A new continent-wide aeromagnetic anomaly compilation for Antarctica, conformed at longer wavelengths with SWARM satellite magnetic data includes recent international datasets collected after the ADMAP 2.0 compilation analysed within the 3D Earth project of ESA.

This ADMAP 2.0+ product includes: 1) ROSETTA data collected by a US-NZ team over the Ross Ice Shelf; 2) reprocessed US-German and UK data collected over the Amundsen Sea Embayment; 3) German, Danish, UK- Argentina-Norwegian data over the Recovery ice stream catchment; 4) ESA PolarGAP data over South Pole and 5) enhanced vintage datasets for the Gamburtsev Subglacial Mountains and Wilkes and Dome C regions in East Antarctica. A new digital database was assembled using updated line data holdings and all data were levelled. microlevelled and stitched together via grid stitching approaches and subsequently differentially continued to 4 km and re-gridded on a 4 km grid mesh.

Here we use this new aeromagnetic anomaly compilation to re-assess Antarctic geothermal heat flux (GHF) heterogeneity, a critical basal boundary condition that influences Antarctic ice sheet flow and subglacial melting patterns and hydrology, and is related to crustal and lithospheric structure, composition, and heat production.

Within the 4D Antarctica ESA project we applied Curie Depth Point (CDP) estimation using the centroid, modified centroid and fractal/defractal approaches. Our new CDP map reveals regions of enhanced GHF along the coast of the Amundsen Sea Embayment, in agreement with independent seismological estimates. Potential thermal anomalies within the West Antarctic Rift System (WARS) also underlie the Byrd Subglacial Basin. Linear rift related anomalies are now imaged more clearly beneath the Siple Coast ice streams and active subglacial lake districts.

In East Antarctica, the new CDP estimates over the enigmatic WSB are significantly deeper compared even to the coldest sectors of the WARS. This suggests that if Mesozoic to Cenozoic extension affected this region, it mostly occurred at upper crustal levels rather than the whole lithosphere, in general agreement with relatively sparse seismological evidence for a predominantly cratonic lithospheric environment. A particularly intriguing region of enhanced GHF is identified in Dronning Maud Land. We propose that this could arise from lithospheric thinning perhaps associated with delamination processes, which have been independently inferred from petrological signatures in post-orogenic granitoids, emplaced after the pan-African age assembly of Gondwana. Alternatively, this feature could reflect thermal anomalies related to much later passive margin formation during Gondwana rifting and break up.
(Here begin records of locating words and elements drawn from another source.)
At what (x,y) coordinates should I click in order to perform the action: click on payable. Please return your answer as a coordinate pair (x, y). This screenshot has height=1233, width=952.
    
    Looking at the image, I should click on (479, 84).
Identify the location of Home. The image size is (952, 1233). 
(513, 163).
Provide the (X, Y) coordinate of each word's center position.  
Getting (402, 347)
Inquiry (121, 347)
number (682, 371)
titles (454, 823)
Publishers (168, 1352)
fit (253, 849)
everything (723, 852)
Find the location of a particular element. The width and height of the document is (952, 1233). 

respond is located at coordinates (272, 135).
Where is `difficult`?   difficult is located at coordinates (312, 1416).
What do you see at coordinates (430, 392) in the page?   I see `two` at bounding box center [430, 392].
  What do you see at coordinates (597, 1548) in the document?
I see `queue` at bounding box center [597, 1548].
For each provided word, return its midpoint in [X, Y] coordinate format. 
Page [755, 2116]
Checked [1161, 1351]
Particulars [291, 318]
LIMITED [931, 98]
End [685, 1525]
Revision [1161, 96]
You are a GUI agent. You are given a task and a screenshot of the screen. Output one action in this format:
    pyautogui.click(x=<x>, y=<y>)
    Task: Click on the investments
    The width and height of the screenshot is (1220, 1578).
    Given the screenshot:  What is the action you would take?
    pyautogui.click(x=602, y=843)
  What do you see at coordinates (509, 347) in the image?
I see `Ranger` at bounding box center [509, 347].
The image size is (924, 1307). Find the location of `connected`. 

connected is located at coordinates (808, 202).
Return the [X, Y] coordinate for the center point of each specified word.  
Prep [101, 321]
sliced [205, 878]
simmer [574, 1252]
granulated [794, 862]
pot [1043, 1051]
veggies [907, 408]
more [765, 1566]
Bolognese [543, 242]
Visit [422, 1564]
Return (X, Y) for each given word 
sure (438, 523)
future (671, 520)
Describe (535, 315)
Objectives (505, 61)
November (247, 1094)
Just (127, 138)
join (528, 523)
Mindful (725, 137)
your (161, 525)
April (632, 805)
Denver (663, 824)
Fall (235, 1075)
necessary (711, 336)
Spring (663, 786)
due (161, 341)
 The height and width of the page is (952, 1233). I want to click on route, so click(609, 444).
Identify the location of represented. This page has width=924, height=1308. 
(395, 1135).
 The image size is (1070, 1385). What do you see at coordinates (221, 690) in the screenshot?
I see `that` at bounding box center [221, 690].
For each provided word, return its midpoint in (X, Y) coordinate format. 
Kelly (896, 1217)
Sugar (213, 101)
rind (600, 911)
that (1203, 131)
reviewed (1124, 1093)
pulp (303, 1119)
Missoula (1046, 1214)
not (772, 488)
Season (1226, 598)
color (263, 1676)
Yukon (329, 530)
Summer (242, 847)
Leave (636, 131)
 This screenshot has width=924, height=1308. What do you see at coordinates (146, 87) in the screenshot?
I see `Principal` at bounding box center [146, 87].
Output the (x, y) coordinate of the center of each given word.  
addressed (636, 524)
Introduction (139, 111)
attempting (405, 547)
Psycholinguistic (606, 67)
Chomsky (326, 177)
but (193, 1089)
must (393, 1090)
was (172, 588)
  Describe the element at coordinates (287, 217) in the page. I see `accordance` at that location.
Finally, we discuss intriguing GHF anomalies inferred in the Dome C and Dome A subglacial lake regions in interior East Antarctica. We suggest the hypothesis that these anomalies relate to anomalously high intracrustal heat production, such as observed in Australia in some Proterozoic terranes, or to ill-constrained reactivation of the inherited structural architecture, This includes major Proterozoic and younger Pan-African age orogenic belts that may have been reactivated in response to far field stresses during Mesozoic to Cenozoic Gondwana break up and subsequent sea floor spreading processes.